为什么允许超过 d 的存款? 后续的均衡分析假设双方每期各存入恰好 d。合约强制每笔存款的最低值为 d(合规阈值),但允许单笔最高 3d。为什么允许超额?主要为了操作上的"补缴"便利:如果一方在宽限期内略有延迟,可以在同一笔交易中提交较大金额以覆盖下一期的义务,从而节省 Gas 成本。3d 的单笔交易上限限制了单次存款能造成的份额不对称程度,但该上限按单笔交易计——可通过多笔交易绕过。这是一种设计取舍:操作上更有弹性,但引入了对称均衡模型未涵盖的不对称性。按周期记账系统可以弥合这一缺口。
协议状态
在引入惩罚机制之前,先明确协议的状态空间。在任何时刻,双方处于以下三种运行状态之一:
- 双方守约 — 双方按时存款。不发生失血。这是合作均衡状态。
- 单方违约 — 一方("违约方")错过了超过 G 个周期的存款;另一方("守约方")继续存款。协议自动将违约方的份额全额转移给守约方。守约方并没有主动"惩罚"——他们只是继续正常行为。智能合约在执行惩罚。

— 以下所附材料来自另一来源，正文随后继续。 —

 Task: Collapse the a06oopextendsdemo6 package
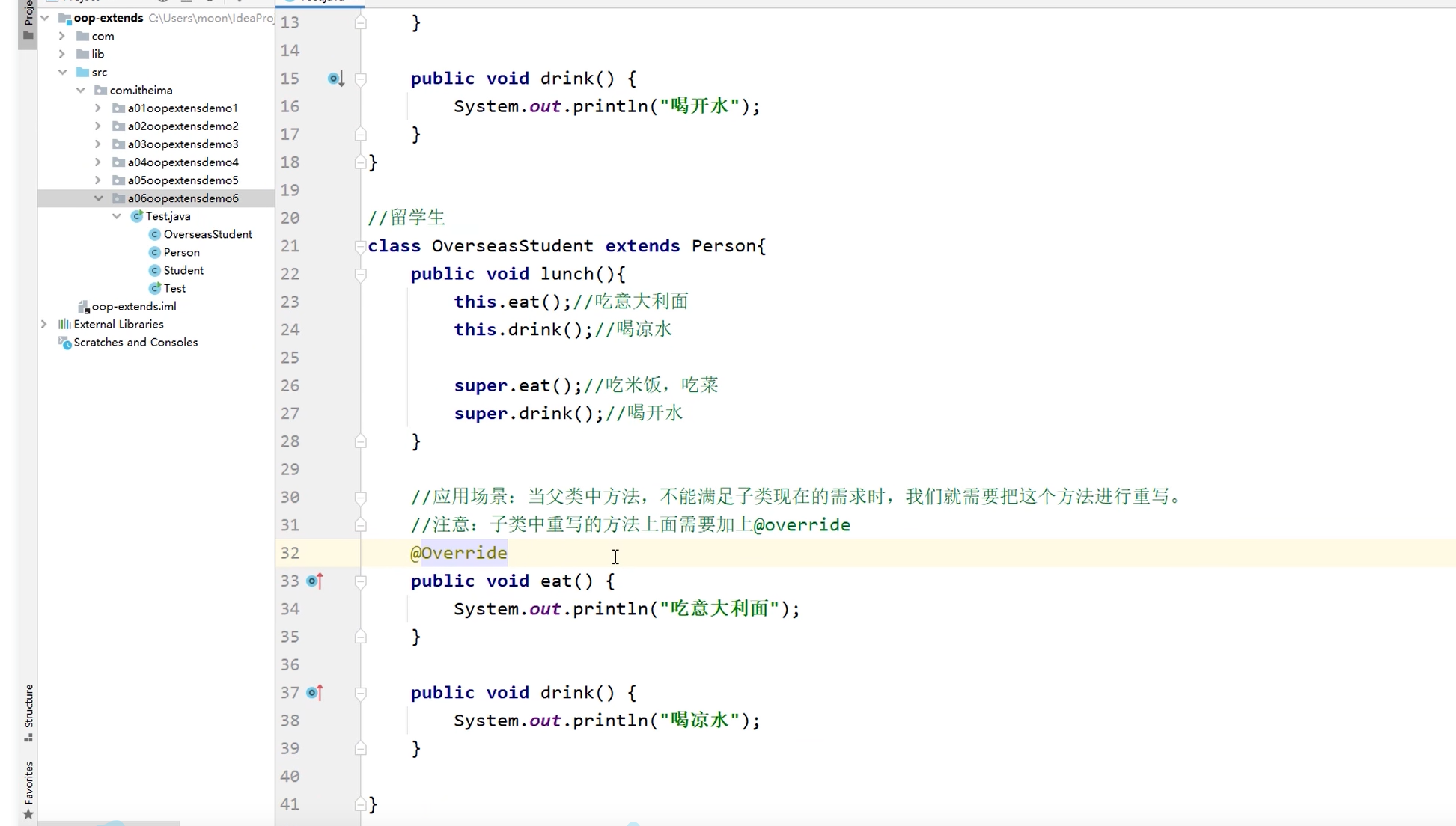click(x=98, y=198)
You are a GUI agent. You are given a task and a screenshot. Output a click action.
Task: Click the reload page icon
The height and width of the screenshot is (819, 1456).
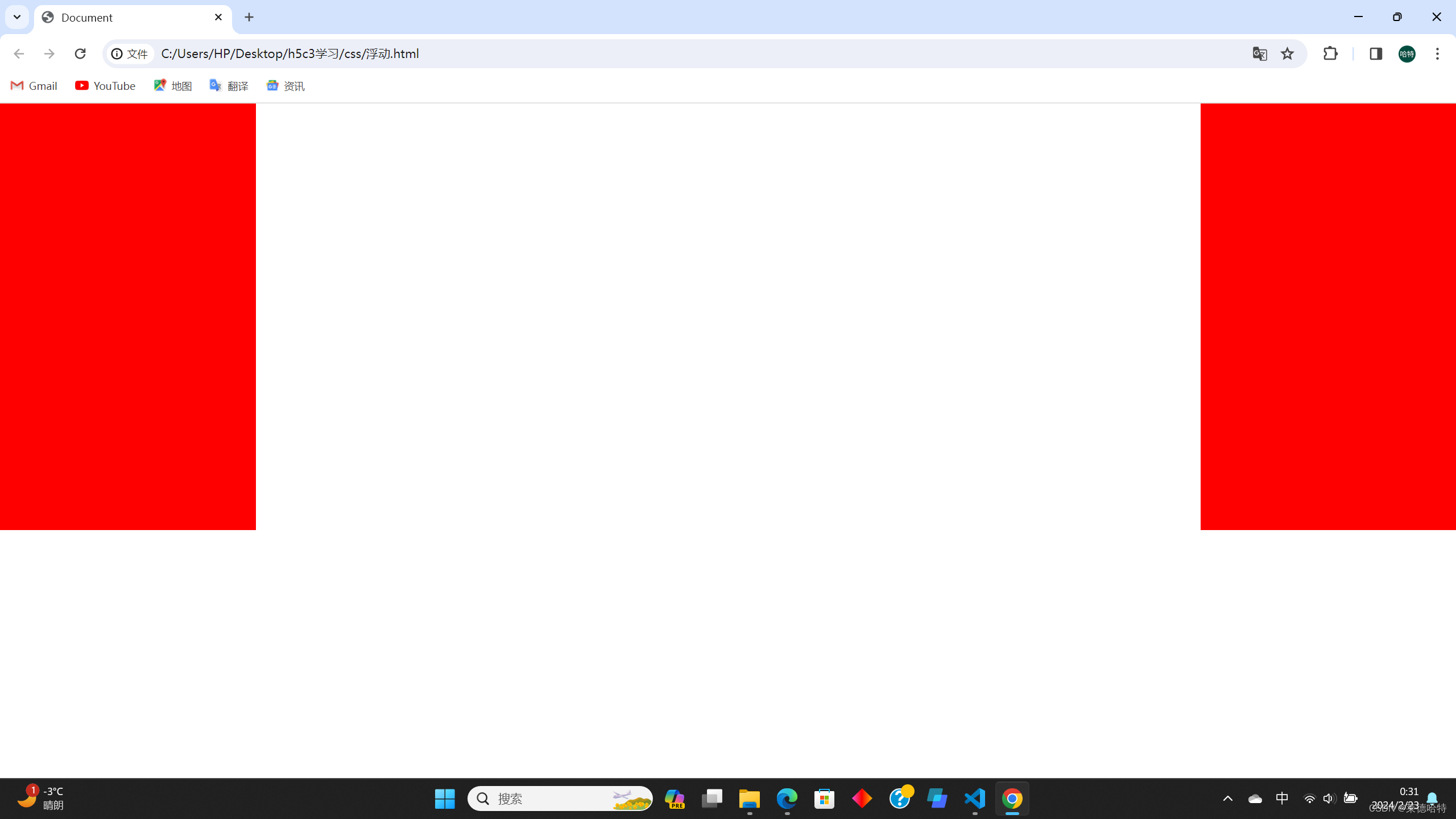tap(80, 53)
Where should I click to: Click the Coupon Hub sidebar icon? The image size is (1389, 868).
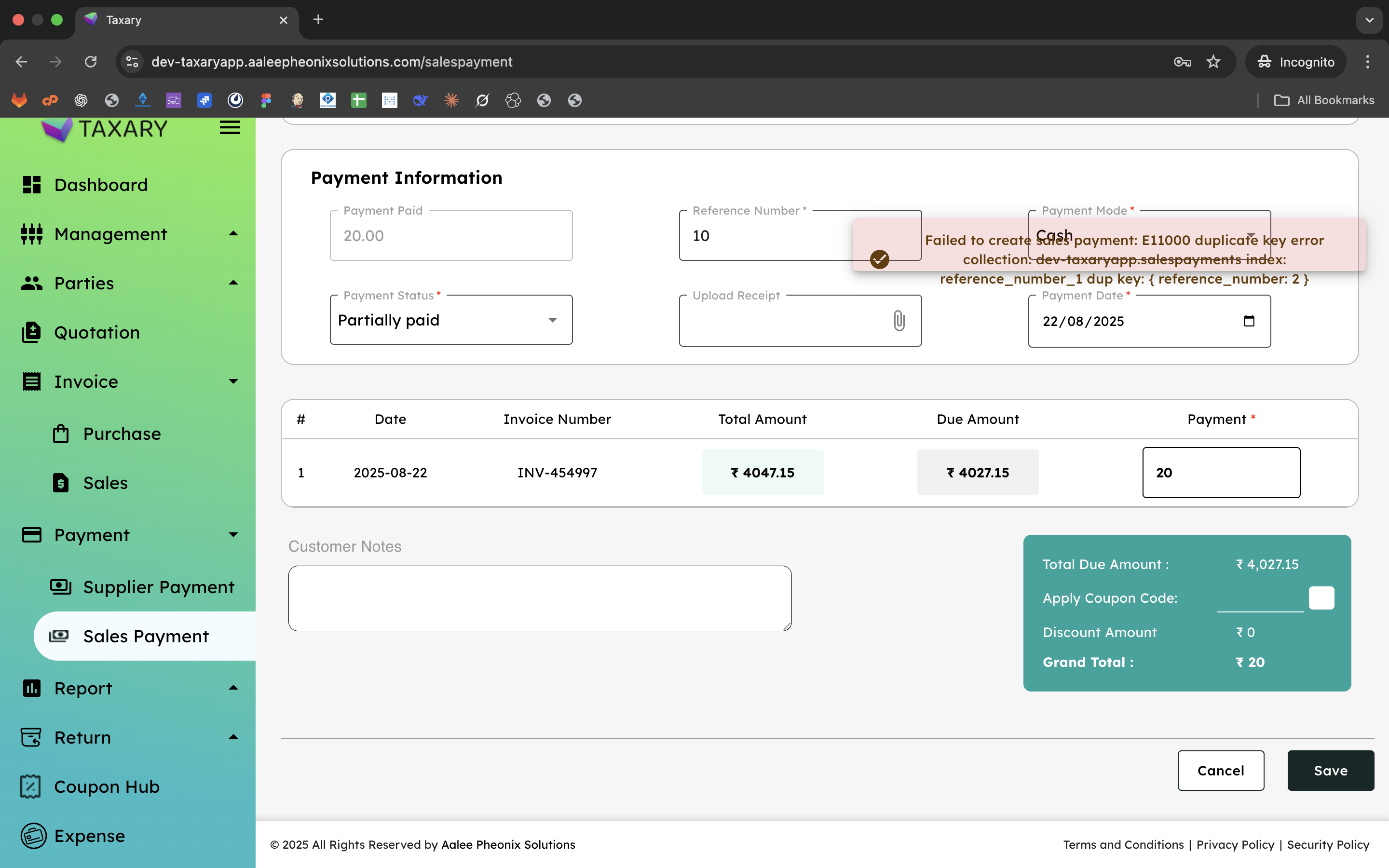(31, 787)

- 双方违约 — 双方都停止了存款。合约的双方违约检查会停止所有失血,并推进失血时钟,防止恢复存款的一方追溯收取双方违约期间的失血。资金闲置,直至有人恢复存款或遗弃认领生效。
状态转换并非单向的:违约方可随时恢复存款以回到"双方守约"状态(但已执行的失血不会回溯)。同样,在"双方违约"状态下,任一方恢复存款即转入"单方违约"——此时恢复存款的一方成为守约方执行者。
机制二:失血惩罚
仅靠检测是不够的——没有后果的警报只是噪音。协议需要一种能在无人干预下自动执行的惩罚机制。

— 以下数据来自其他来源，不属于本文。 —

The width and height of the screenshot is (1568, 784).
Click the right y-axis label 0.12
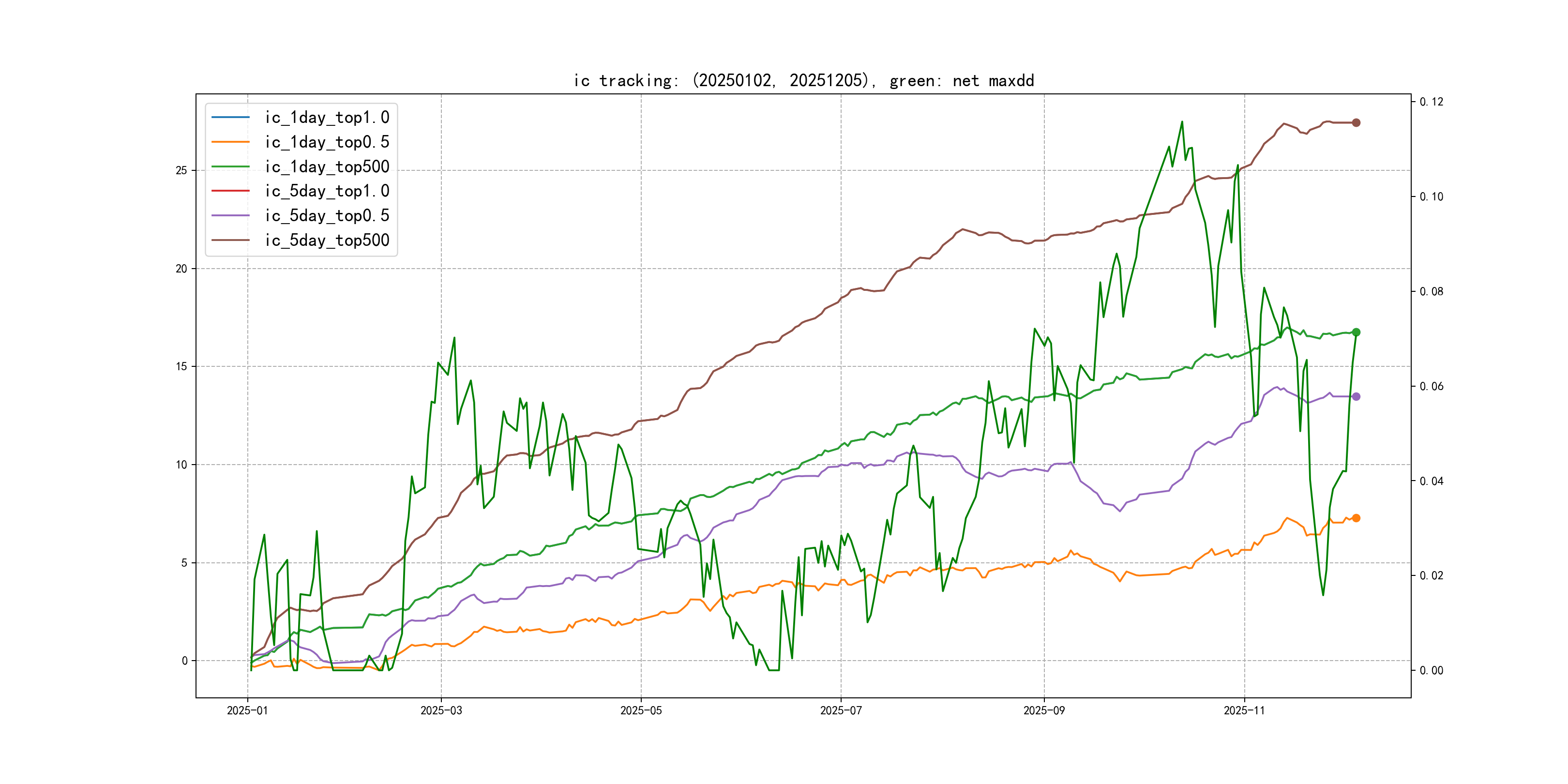pyautogui.click(x=1431, y=102)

在单方违约状态下(一方错过超过 G 个周期的存款,另一方仍然守约),合约自动以配置的失血速率 r(单位:基点/天)抽取违约方的份额。以默认速率 50 bps/天(r = 0.005)计算,持有 1 ETH 的违约方每天损失剩余余额的 0.5%。衰减是指数型的:
s(τ) = s(0) · (1 − r)^τ
其中 s 是该方在资金池中的份额,τ 是开始失血后的天数。在 30 天的存款周期内,日复利后的每期损失率 R = 1 − (1 − 0.005)^30 ≈ 0.14(13.9%)。违约方 30 天后保留约 86%,60 天后约 74%,一年后仅约 16%。拖延越久损失越大,但永远不会完全归零。
失血金额 100% 转移给守约方。 没有任何价值被销毁;资金池总额保持不变。这一设计更简洁、更稳健:
- 守约方在对手方违约期间有直接的正向激励继续存款(获得全额失血转移)。
- 资金池总值守恒——
份额A + 份额B在失血过程中保持不变。无死重损失。 - 退出罚金(见下文)提供惩罚上界,无需销毁机制。
守约方在单方违约期间的每期收益为 R · s_违约方 − d(失血收入减去存款成本)。以 d = 0.1 ETH、R ≈ 0.14/月为例,当违约方份额超过约 0.71 ETH 时收益为正——通常在 7-8 个月内达到。此后,守约是自负盈亏的。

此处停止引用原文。